TILL THE STARS COME DOWN
TILL THE STARS COME DOWN, Secret House in association with bAKEHOUSE Theatre at KXT on Broadway, 17 March-11 April 2026 Photography by Braiden Toko: above - company; below: Peter Eyers and Jo Briant; below again - Jane Angharad and Ainslie McGlynn
Secret House, with bAKEHOUSE, has staged a five-star production of Beth Steel’s Till The Stars Come Down that opens with “I can smell burning,” and goes on to chats between three sisters and their aunt that includes revelations about greying pubes (from non-grey Aunty Carol – splendid Jo Briant), and the description of next-door’s hot tub as a “sex pond”.
Last year, Steel wrote in The Guardian, “One of the things I treasure most about writing plays is the opportunity to suspend judgment – my characters speak and I listen; my characters do and I watch…”
It’s the perfect way to approach the play, and probably life too, as increasingly, we rush to judgment before tripping on our prejudices and falling flat on our faces. It’s what has happened to Britain, especially over various waves of immigration and class warfare.
Steel’s highly successful 2024 play (National Theatre, Olivier nomination, West End transfer, international and translated productions, etc.) is an ambitious bid by the independent company. It’s a work that’d usually be grabbed by a deep-pocketed STC or Belvoir because, with a cast of ten and a complex script, it demands the money and time that independents simply don’t have. Not this time!

In the opening 15 minutes, we learn that not only is Steel an acutely political writer, but also that she is wonderfully comical. So a play set in a blighted town in the Midlands, with its history of coal mine closure, right-wing populist rise, and Brexit disappointment, is also a fount of funny. And right now, while enduring the catastrophe of Trump, funny is as welcome as Carol saying she married hubby Pete (Brendan Miles) because he looked at her as if she was “a potato in a famine.”
Unfortunately, it doesn’t take a cynic or realist to wonder when the sky will fall in because the 120 minutes (including interval) are centred around a wedding day, an immigrant, and a sit-down family wedding feast – all likely to end in tears. And lo! Here come illicit kisses, simmering sibling resentment, bratty kids, drunken spewing in corners, racism, bigotry, and the inevitably excessive emotion of such situations.

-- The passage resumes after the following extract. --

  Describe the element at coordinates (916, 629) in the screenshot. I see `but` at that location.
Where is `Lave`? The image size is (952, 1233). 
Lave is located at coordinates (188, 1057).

Recently, Anthony Skuse directed a memorable version of The Cherry Orchard and his thrilling ability to give Chekhov the laughter and pathos so often missed by portentous auteurs is evident here, with three sisters, dopy husbands, and ennui- and grief-stricken Dad (thoughtfully tender Peter Eyers). Skuse orchestrates the physicality of constantly moving sequences of characters without losing the human heart of each relationship and person. It’s captivating to watch in KXT’s traverse space.
Central to the outstanding ensemble, and more hurt and ferocious by the minute as she begins to suspect the worst, is a breathtaking Ainslie McGlynn as Hazel, whose husband John (James Smithers) is out of work and out of love. Baby sister Sylvia (Imogen Sage) is marrying Polish emigré Marek (Zoran Jevtic), and elder sister Maggie (Jane Angharad) has returned after an unexplained year’s absence.

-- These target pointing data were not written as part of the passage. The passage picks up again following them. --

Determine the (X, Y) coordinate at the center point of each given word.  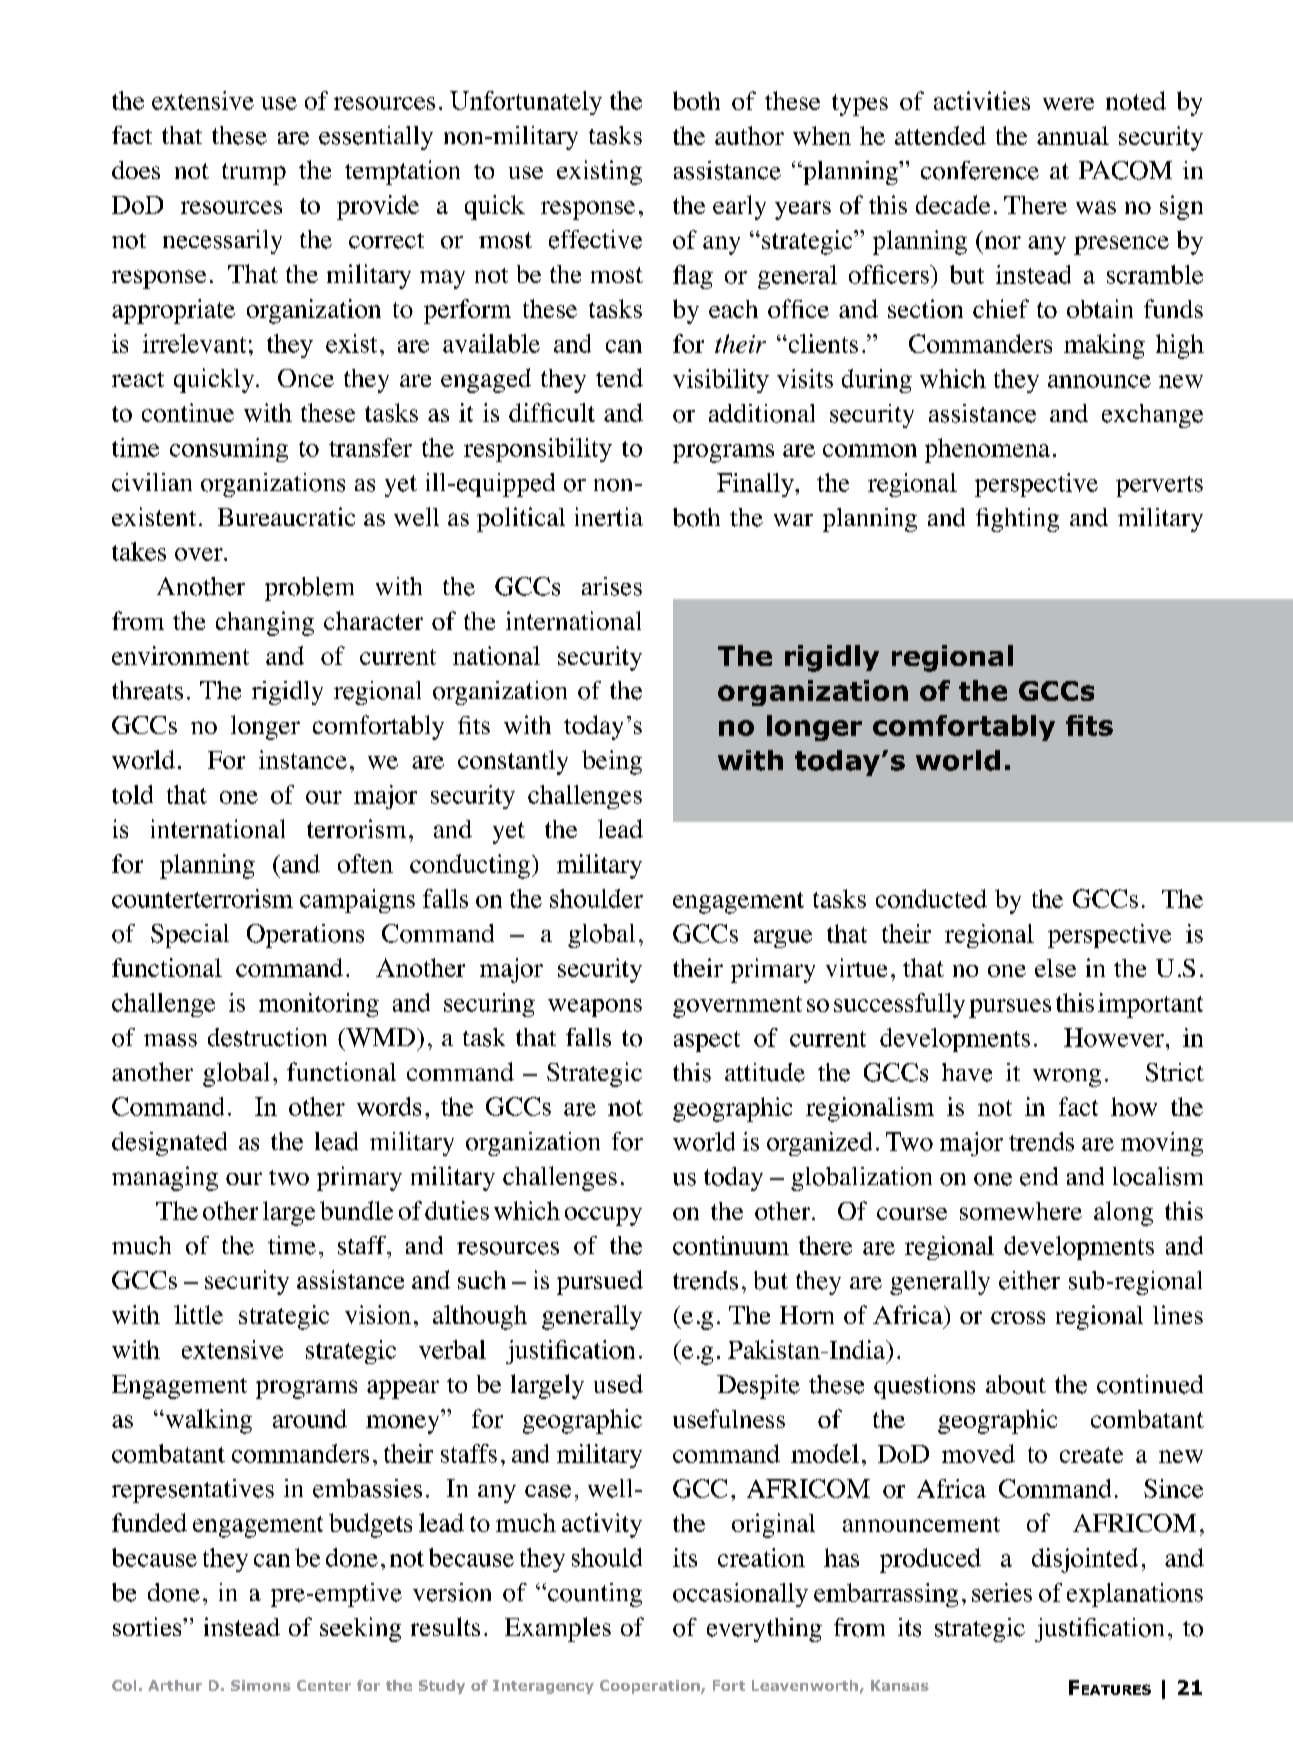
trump (254, 174)
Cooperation (651, 1687)
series (1002, 1592)
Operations (305, 936)
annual (1073, 135)
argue (783, 939)
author (749, 135)
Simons (261, 1685)
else (1055, 968)
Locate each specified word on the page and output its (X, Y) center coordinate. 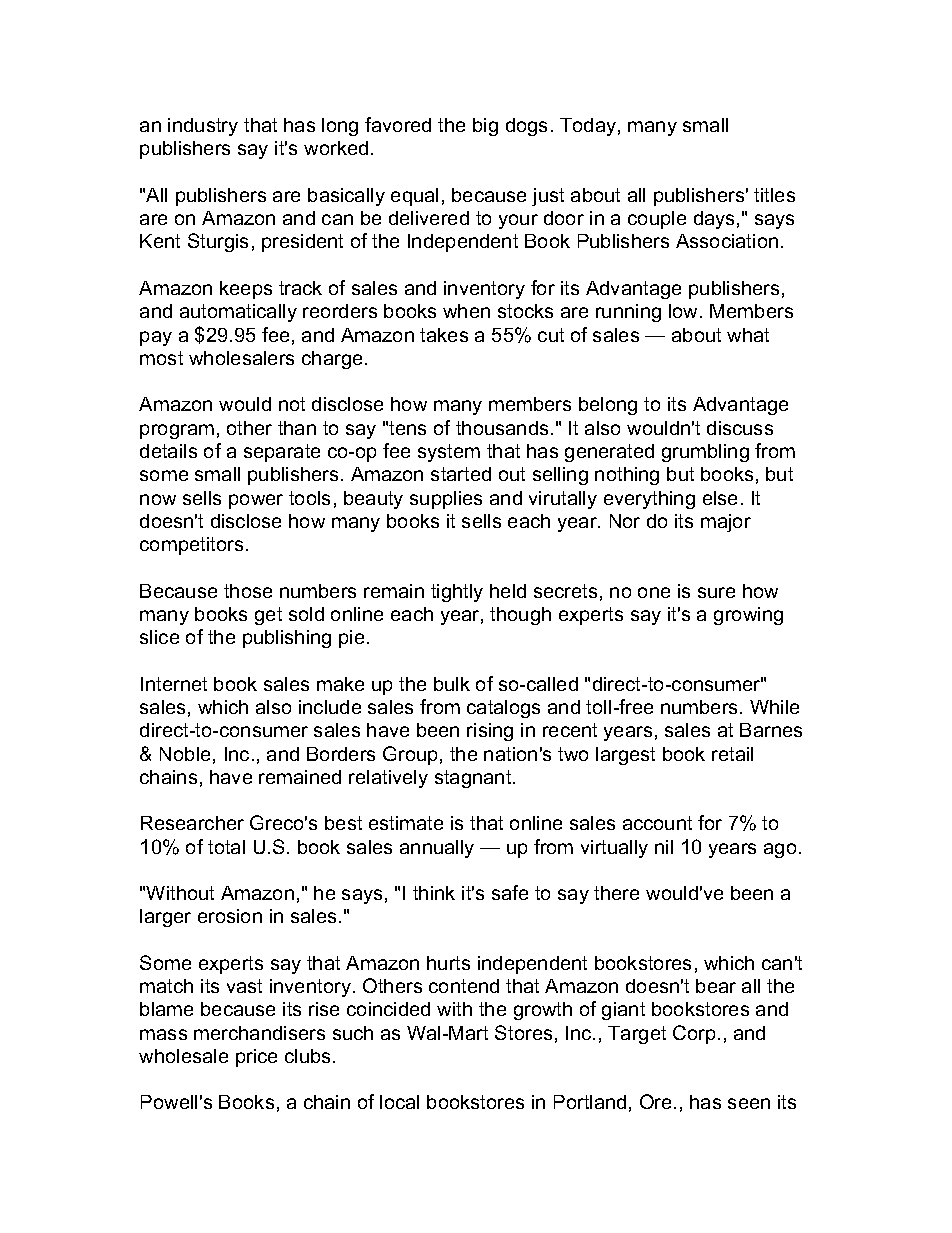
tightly (457, 593)
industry (203, 127)
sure (716, 592)
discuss (740, 428)
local (399, 1102)
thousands (502, 428)
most (161, 358)
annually (437, 849)
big (485, 127)
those (248, 591)
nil (664, 847)
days (714, 220)
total (226, 847)
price (256, 1058)
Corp (694, 1034)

Peripheral to the adults but never missing a word are Sylvia’s daughters Leanne (Amy Goedecke) and Sarah (Kira McLennan), the latter a precocious miss who might be heading for trouble…
The play follows the course of the wedding day, on a simple set by James Smithers, with lighting by Topaz Marlay-Cole that leaves room for imagination; all enhanced by composer and sound designer Layla Phillips’s incidental piano pieces with telling pop fragments from cast, crew and Skuse.
The meleé – AKA wedding feast – and furniture movement are fascinating and slyly comic, from “waiters” Nick McGrory, Marley Isaac Dunn, and Cyan Fernando. Dialect coach Linda Nicholls-Gidley places the company firmly in the Midlands, while intimacy coordinator Shondelle Pratt, although it’s an upwardly mobile working-class wedding, has quite a task. And the same goes for fight choreographer Diego Retamales.
There’s not a weak link in the company, and each actor’s grasp of the play and its demands is unerring. You’ll laugh a lot, and your heartstrings will be plucked. Short season. Don’t miss.